> [Quoted passage]
AI could also improve the overall efficiency of the diagnostic pathway. By automating certain aspects of the diagnostic process, AI could reduce the time needed to assess imaging data, allowing for quicker decision-making and earlier intervention[5,16,17]. For instance, AI could instantly provide a risk classification of the tumor, flagging high-risk cases for immediate biopsy or surgical intervention. This could have been particularly useful in this case, where the tumor’s high mitotic activity warranted urgent adjuvant therapy[13].

Lastly, the integration of AI into the clinical workflow would enhance multidisciplinary collaboration. AI tools can provide actionable insights that can be easily shared among oncologists, radiologists, surgeons, and pathologists, fostering better communication and a more coordinated treatment plan. As AI technologies evolve, they will continue to improve the precision and timeliness of diagnosis and treatment, potentially reducing the overall morbidity and mortality associated with rare and complex conditions like duodenal GISTs[18].

Key takeaways

AI can enhance the preoperative diagnosis of duodenal GISTs by detecting subtle features in imaging data that distinguish them from other gastrointestinal malignancies. AI-powered radiomics and deep learning algorithms improve diagnostic accuracy by identifying tumor heterogeneity and predicting tumor behavior. Integrating AI into clinical workflows can accelerate diagnosis, improve treatment planning, and potentially lead to better patient outcomes. The preoperative use of AI could have aided in a more accurate diagnosis and earlier intervention, improving the clinical outcome for patients with rare tumors like duodenal GISTs. Regular integration of AI in radiological imaging and multidisciplinary collaboration will help streamline decision-making processes and enhance the quality of care for rare gastrointestinal malignancies (Table 1).

Table 1 Summarizes the previously reported reports on duodenal gastrointestinal stromal tumors.

> [Collected material]
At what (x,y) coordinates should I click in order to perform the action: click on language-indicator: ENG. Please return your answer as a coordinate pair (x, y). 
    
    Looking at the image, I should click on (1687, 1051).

> [Work instructions]
(1) List the specialists named in the passage on AI and duodenal GISTs above among whom AI insights can be shared.
(2) According to the passage on AI and duodenal GISTs, what feature of the tumor in this case warranted urgent adjuvant therapy?

> [Answers by task]
(1) Oncologists, radiologists, surgeons, pathologists

(2) The tumor's high mitotic activity.